By KHRISNA VIRGIL
Tribune Staff Reporter
TOURISM Minister Obie Wilchcombe says legislation which seeks to regulate webshops in the country and “leaves the door open” for a national lottery will be laid on the table at the House of Assembly next week.
Mr Wilchcombe, who also has responsibility for gaming, said the Bill incorporates land-based casinos but will not make provisions for Bahamians to gamble in hotels.
Explaining the implications of a numbers industry that is not regulated properly, Mr Wilchcombe said the legislation takes into account the views of local and international financial organisations who have expressed concerns of money laundering among other things.
Although Mr Wilchcombe previously told The Tribune that no more than eight licences to operators would be granted, he said Cabinet would this week make the final decision in that regard.
Prime Minister Perry Christie recently echoed the government’s intention to regulate the underground sector and said the industry’s taxes will be retroactive to July 1.

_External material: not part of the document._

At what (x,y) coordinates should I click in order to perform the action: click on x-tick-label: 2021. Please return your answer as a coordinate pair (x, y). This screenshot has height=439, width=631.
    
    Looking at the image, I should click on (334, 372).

He said the government expected to raise revenue from webshops taxes in the order of .014 per cent of Gross Domestic Product - equivalent to $12m each year.
Speaking to The Tribune at the Cabinet office on Bay Street yesterday, Mr Wilchcombe said: “It was more complicated than we thought it would be, much much more detail than what we expected (and) the sophistication of the webshop is just unbelievable. It caused us to take a couple of days to talk with the banks and talk with the international agencies. All had to be incorporated in our discussions to make sure that we know that we were covering all of the bases.
“What we don’t want to do is move the legislation and then have to come back to it. We want to move the legislation with all parties on board all the interest taken into account and to be able to move the industry forward.
“We are going to ensure that it is regularised and that it ensures that the licence is representative of gaming and not banking. The legislation will have national lottery in it and will leave the door open for national lottery as our present legislation does.”
Mr Wilchcombe said the Christie administration thought it necessary to make provisions for a national lottery if ever there was a need to explore another industry. But for now he said all of the attention would be on perfecting webshops and how they operate.
“Once we perfect and regulate that industry, then we’ve got another industry if necessary. But we have to constantly weigh and see whether or not it has economic opportunity and to see whether or not it can be managed and how difficult it would be. So again the step is to gingerly deal with and ensure that we are making the right steps to ensure that an industry can develop.”
The Gaming Bill was tabled last October and debate was expected in the weeks to follow; however, that never took place because of push back from PLP Fort Charlotte MP Andre Rollins and political pundits.
Regulating webshops comes 17 months after Bahamians voted “no” in a Gaming Referendum costing more than $1m and which took place on January 28, 2013.